FIG. 1 is a vertical cross-sectional view showing an example of an apparatus for carrying out the method of recovering impurities from the surface of a semiconductor substrate according to the present invention, and FIG. FIG. ■...Chamber, 2...Holding stand, 3...Rotating shaft,
4... Wafer, 4'... Natural oxide film, 5... Suction tube, 6... Droplet collecting member, 7... Groove, 8... Cooling part, 9... Fluorization Hydrogen acid solution, 10...groove, 11.

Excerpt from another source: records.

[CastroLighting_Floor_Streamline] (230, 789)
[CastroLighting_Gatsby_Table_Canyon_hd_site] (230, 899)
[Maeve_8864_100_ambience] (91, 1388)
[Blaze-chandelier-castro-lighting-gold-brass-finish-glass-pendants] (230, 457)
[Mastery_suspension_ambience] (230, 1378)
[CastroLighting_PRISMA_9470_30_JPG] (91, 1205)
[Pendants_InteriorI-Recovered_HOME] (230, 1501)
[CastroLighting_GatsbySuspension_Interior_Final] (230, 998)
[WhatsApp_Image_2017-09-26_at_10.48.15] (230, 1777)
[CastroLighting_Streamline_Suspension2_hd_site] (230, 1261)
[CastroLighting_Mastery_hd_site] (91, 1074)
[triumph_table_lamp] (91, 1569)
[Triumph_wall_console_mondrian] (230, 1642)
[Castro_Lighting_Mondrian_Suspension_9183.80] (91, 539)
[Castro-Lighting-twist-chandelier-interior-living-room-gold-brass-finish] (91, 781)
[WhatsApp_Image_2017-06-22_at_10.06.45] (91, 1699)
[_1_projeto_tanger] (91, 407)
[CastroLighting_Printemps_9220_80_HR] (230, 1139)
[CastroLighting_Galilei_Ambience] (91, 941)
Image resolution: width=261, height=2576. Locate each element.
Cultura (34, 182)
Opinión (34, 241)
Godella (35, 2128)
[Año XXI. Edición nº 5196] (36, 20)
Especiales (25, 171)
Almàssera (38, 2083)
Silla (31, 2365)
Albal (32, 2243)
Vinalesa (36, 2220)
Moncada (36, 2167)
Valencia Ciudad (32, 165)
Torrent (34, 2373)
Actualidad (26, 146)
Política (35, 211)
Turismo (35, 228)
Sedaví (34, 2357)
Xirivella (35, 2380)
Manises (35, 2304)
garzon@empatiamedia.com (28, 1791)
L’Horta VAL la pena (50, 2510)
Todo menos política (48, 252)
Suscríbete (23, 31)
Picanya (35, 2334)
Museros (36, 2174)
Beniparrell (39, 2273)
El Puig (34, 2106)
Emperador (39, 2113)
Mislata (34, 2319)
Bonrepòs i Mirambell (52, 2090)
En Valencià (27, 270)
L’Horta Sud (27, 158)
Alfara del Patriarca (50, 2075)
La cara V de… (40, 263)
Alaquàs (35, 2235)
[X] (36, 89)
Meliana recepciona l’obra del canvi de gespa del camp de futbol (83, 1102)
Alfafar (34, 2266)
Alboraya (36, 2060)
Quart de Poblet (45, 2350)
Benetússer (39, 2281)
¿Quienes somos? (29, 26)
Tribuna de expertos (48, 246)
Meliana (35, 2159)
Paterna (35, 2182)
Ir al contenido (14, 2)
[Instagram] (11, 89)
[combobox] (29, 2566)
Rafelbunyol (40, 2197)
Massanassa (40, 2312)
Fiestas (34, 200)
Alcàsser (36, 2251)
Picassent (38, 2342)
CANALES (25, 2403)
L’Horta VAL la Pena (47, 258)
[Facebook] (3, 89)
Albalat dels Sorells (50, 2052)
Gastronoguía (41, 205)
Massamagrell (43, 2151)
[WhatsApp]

...Heating heater, 12. Condensed droplets.

Claims (5)

[Claims] (1) In a vapor atmosphere of a hydrofluoric acid solution, (a) By cooling the semiconductor substrate The surface temperature of one main surface of this semiconductor substrate is lower, (b) the vapor of the hydrofluoric acid solution is dew condensation on one main surface of the semiconductor substrate, (c) self-reflection on one main surface of the semiconductor substrate; The natural oxide film is decomposed and liquefied together with impurities. (d) Collecting the obtained dissolved oxide film A method for recovering impurities from the surface of a semiconductor substrate, characterized by: (2) In a chamber filled with vapor of a hydrofluoric acid solution, (a) lowering the surface temperature of one main surface of the semiconductor substrate by cooling the semiconductor substrate, and lowering the surface temperature of one main surface of the semiconductor substrate by heating the chamber; increasing the temperature of the vapor atmosphere of the hydrofluoric acid solution; (b) causing the vapor of the hydrofluoric acid solution to dew and condense on one main surface of the semiconductor substrate; (c) on one main surface of the semiconductor substrate; A method for recovering impurities on the surface of a semiconductor substrate, comprising: decomposing and liquefying a natural oxide film together with impurities; and (d) recovering the obtained dissolved oxide film. (3) A method for recovering impurities on the surface of a semiconductor substrate, characterized in that the dissolved oxide film obtained by the method according to claim 1 or 2 is recovered using centrifugal force caused by rotating the semiconductor substrate. (4) a chamber filled with vapor of a hydrofluoric acid solution;
A holding stand provided with a rotating shaft, which is placed in the chamber and on which a semiconductor substrate is mounted, a cooling means for cooling the semiconductor substrate, and a liquid recovery installed around the holding stand with an inclination to one side. 1. A device for recovering impurities from a surface of a semiconductor substrate, comprising a member. (5) The apparatus for recovering impurities on the surface of a semiconductor substrate according to claim 4, wherein a heating means for heating the inside of the chamber is provided around the outer periphery of the chamber, and a ceiling of the chamber is sloped.